## Work to complete:
What lines below include the word "page"? Copy each one.

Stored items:
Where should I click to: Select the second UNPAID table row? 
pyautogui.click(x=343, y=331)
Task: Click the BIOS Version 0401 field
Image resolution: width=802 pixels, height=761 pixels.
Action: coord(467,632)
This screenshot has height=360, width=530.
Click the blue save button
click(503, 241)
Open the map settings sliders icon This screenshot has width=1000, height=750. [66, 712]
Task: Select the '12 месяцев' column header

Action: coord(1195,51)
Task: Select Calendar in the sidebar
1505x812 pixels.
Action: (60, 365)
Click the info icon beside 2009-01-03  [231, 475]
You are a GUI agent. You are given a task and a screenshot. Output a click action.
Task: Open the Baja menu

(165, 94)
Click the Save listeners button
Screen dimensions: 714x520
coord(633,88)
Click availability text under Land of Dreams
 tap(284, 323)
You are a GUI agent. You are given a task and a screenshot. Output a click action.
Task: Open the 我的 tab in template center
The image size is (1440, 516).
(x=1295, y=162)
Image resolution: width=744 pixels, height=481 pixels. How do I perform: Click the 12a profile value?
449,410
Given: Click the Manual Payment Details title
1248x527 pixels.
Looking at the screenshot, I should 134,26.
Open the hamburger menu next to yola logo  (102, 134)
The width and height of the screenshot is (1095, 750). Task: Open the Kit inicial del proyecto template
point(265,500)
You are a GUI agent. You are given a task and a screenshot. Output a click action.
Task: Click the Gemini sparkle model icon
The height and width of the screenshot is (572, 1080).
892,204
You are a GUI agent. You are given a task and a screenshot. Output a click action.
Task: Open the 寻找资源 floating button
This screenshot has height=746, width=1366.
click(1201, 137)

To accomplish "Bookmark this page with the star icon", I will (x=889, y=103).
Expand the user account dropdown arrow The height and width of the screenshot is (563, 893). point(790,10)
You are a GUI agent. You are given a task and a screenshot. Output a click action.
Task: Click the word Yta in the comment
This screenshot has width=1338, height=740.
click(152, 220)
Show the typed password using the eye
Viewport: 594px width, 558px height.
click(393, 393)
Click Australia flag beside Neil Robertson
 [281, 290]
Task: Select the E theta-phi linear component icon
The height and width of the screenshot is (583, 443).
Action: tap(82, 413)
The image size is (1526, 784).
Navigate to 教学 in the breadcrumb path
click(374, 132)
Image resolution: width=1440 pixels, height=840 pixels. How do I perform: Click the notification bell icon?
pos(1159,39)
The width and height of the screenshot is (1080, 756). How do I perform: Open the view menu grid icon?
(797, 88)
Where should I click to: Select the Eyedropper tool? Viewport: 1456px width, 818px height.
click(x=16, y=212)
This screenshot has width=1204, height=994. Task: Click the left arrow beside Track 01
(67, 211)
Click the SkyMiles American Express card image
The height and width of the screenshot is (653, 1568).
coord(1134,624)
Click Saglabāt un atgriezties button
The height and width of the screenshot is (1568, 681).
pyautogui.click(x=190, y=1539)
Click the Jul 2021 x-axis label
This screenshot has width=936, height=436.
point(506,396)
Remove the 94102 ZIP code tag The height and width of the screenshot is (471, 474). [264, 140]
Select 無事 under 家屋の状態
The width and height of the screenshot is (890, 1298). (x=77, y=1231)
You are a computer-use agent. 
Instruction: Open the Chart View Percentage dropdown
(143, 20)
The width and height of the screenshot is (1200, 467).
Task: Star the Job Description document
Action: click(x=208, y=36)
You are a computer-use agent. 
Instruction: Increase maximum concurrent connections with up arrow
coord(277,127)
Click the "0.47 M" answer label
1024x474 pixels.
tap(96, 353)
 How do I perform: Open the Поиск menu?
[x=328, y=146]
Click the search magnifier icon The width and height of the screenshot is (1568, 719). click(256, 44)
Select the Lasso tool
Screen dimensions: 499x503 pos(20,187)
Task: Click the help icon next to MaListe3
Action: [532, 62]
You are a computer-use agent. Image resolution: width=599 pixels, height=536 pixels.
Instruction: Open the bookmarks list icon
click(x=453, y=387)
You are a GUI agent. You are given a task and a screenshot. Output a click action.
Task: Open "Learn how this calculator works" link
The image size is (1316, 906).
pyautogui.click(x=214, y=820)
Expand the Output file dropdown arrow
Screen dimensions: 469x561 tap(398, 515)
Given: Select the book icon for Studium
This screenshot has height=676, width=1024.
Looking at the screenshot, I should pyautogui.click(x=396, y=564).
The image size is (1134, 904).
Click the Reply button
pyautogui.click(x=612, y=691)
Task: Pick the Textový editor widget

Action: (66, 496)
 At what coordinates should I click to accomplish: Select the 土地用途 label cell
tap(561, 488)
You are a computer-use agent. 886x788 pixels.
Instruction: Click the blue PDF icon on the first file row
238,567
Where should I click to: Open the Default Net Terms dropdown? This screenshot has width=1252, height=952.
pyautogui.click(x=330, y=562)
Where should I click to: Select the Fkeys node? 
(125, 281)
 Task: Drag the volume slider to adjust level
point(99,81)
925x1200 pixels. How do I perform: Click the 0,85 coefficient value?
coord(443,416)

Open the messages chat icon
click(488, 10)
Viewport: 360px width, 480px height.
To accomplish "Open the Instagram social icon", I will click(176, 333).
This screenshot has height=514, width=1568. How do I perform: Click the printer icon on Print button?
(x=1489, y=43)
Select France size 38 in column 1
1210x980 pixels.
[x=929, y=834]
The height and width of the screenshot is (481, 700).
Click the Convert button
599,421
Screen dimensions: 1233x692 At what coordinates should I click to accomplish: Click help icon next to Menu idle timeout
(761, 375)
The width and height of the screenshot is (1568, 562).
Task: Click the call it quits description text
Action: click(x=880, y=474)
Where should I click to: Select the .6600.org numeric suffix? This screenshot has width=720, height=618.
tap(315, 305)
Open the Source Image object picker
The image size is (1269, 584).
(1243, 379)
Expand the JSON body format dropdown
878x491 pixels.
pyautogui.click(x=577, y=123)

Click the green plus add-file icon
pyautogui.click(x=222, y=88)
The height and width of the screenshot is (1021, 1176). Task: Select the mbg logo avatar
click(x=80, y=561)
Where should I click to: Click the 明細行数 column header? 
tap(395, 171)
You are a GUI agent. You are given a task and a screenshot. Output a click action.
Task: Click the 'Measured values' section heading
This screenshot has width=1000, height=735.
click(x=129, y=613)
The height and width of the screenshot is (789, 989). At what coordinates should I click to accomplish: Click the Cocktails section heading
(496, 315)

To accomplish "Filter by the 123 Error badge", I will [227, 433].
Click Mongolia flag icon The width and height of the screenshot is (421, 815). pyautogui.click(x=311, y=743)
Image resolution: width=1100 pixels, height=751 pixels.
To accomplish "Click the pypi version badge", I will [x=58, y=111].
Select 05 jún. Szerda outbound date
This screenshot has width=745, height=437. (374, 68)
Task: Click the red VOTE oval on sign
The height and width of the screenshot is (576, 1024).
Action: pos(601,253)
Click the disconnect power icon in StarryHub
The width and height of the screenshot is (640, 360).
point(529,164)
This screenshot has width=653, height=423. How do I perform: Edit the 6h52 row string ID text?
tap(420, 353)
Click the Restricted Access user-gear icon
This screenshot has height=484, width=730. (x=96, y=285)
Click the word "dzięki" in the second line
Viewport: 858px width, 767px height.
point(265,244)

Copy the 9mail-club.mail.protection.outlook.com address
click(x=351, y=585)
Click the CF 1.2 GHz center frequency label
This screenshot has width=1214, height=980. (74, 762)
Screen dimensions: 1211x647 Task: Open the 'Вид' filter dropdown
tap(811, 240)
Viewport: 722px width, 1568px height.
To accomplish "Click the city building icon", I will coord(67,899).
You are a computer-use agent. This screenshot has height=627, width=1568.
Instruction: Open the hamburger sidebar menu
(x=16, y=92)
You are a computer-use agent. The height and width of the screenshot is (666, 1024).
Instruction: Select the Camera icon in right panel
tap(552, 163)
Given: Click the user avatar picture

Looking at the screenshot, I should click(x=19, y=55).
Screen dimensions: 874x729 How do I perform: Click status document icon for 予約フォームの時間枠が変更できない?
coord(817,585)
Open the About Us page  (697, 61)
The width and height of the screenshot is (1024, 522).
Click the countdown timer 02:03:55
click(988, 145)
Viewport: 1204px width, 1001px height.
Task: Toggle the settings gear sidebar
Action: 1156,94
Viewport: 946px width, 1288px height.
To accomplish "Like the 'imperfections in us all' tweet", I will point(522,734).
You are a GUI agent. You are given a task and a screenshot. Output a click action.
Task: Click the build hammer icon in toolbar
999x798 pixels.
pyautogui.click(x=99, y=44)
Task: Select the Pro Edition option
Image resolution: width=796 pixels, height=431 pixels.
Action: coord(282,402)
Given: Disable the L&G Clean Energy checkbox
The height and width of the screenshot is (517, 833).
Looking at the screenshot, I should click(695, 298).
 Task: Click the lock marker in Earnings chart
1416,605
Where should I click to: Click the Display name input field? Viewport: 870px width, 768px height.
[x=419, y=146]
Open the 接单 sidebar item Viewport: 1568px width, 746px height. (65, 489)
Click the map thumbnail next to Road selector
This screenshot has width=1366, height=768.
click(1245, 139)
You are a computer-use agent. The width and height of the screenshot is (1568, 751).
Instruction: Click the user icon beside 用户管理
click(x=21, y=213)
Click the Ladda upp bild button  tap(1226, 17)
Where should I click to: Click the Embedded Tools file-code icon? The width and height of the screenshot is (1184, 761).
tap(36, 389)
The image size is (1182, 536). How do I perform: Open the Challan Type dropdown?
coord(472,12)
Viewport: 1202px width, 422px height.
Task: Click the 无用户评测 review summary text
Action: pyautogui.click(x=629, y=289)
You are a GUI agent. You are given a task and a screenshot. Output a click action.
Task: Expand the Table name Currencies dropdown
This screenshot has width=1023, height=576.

## Task answer:
To accomplish "Bookmark this page with the star icon", I will (x=889, y=103).
Open the About Us page  (697, 61)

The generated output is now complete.